Stored items:
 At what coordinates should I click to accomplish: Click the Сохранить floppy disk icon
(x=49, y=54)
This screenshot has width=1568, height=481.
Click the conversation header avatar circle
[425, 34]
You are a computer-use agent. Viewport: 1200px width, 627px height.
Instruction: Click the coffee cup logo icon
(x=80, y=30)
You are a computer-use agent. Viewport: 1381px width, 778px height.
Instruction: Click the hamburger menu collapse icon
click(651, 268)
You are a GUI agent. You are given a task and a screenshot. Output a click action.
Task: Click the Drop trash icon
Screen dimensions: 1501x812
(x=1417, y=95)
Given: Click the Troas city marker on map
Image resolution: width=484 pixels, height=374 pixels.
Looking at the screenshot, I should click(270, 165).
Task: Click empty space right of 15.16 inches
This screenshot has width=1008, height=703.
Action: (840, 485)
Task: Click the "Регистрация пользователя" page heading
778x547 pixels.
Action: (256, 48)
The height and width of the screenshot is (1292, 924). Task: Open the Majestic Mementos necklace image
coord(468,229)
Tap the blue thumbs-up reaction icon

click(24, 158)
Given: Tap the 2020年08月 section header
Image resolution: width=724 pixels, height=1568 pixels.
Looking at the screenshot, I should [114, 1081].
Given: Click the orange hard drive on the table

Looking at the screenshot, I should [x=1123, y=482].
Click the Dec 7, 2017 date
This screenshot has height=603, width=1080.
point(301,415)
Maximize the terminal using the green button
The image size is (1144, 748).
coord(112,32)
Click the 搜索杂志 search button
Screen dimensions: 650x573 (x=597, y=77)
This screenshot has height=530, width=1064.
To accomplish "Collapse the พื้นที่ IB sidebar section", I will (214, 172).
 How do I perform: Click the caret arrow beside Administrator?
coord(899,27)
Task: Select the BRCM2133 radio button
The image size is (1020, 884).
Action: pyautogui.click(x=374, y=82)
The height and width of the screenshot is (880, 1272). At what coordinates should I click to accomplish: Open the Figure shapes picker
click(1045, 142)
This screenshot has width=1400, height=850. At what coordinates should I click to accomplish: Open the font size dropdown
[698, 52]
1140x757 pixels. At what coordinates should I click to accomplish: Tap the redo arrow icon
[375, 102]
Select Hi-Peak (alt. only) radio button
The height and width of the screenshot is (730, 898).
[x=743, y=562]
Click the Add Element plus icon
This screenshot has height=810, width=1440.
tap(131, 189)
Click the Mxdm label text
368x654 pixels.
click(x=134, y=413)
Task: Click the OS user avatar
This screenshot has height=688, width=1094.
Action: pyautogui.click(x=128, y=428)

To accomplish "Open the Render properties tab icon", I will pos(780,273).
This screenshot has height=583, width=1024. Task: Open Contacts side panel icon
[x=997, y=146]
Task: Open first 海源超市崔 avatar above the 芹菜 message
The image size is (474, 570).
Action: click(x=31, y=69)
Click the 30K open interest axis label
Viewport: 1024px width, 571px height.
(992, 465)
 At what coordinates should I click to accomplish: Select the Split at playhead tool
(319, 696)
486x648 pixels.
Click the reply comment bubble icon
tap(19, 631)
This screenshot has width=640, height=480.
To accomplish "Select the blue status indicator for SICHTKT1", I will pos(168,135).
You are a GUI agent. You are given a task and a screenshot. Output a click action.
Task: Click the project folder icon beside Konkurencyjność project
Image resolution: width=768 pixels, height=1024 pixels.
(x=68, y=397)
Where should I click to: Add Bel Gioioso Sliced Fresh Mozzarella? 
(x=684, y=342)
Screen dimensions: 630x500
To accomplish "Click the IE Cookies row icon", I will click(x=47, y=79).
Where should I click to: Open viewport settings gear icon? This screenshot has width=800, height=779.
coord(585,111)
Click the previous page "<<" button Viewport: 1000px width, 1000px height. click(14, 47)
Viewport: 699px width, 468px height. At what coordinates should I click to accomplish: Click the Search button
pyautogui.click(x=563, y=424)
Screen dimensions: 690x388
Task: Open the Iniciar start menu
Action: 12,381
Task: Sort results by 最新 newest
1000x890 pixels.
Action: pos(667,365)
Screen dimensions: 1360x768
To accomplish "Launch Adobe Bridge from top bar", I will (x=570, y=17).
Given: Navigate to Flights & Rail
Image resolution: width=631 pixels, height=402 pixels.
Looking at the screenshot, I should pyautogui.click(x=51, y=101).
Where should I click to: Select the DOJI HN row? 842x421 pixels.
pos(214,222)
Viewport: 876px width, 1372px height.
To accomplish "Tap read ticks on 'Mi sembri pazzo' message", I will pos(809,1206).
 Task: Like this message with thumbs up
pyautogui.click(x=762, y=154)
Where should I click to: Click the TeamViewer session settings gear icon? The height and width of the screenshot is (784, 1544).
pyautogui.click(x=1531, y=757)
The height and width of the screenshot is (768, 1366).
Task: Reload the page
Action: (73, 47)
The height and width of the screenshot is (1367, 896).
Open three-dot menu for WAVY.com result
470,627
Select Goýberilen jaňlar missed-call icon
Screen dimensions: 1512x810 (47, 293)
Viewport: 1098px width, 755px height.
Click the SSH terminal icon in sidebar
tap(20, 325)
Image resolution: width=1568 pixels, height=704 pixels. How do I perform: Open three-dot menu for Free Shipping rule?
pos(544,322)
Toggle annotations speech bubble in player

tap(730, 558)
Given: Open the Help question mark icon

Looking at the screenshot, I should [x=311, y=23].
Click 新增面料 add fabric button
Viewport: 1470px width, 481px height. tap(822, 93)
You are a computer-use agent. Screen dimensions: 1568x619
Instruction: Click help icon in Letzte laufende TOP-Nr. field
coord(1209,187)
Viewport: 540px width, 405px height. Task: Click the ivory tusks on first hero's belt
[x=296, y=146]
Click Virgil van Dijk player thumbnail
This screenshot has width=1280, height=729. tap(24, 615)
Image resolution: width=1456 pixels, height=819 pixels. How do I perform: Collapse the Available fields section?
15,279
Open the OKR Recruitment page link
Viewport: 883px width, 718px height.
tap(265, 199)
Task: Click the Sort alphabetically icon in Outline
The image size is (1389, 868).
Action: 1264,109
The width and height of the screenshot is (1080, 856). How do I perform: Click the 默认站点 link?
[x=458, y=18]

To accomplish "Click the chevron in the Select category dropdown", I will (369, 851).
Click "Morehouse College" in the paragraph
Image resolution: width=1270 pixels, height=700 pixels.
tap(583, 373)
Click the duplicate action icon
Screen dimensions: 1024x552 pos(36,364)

◆ YOUR TASK ◆
Each line, beginning at the one that contains "The height and width of the screenshot is (1367, 896)." and continuing through the end of the records, must be written out exactly, first and last included.

◆ RESPONSE TO THE TASK ◆
The height and width of the screenshot is (1367, 896).
Open three-dot menu for WAVY.com result
470,627
Select Goýberilen jaňlar missed-call icon
Screen dimensions: 1512x810 (47, 293)
Viewport: 1098px width, 755px height.
Click the SSH terminal icon in sidebar
tap(20, 325)
Image resolution: width=1568 pixels, height=704 pixels. How do I perform: Open three-dot menu for Free Shipping rule?
pos(544,322)
Toggle annotations speech bubble in player

tap(730, 558)
Given: Open the Help question mark icon

Looking at the screenshot, I should [x=311, y=23].
Click 新增面料 add fabric button
Viewport: 1470px width, 481px height. tap(822, 93)
You are a computer-use agent. Screen dimensions: 1568x619
Instruction: Click help icon in Letzte laufende TOP-Nr. field
coord(1209,187)
Viewport: 540px width, 405px height. Task: Click the ivory tusks on first hero's belt
[x=296, y=146]
Click Virgil van Dijk player thumbnail
This screenshot has width=1280, height=729. tap(24, 615)
Image resolution: width=1456 pixels, height=819 pixels. How do I perform: Collapse the Available fields section?
15,279
Open the OKR Recruitment page link
Viewport: 883px width, 718px height.
tap(265, 199)
Task: Click the Sort alphabetically icon in Outline
The image size is (1389, 868).
Action: 1264,109
The width and height of the screenshot is (1080, 856). How do I perform: Click the 默认站点 link?
[x=458, y=18]

To accomplish "Click the chevron in the Select category dropdown", I will (369, 851).
Click "Morehouse College" in the paragraph
Image resolution: width=1270 pixels, height=700 pixels.
tap(583, 373)
Click the duplicate action icon
Screen dimensions: 1024x552 pos(36,364)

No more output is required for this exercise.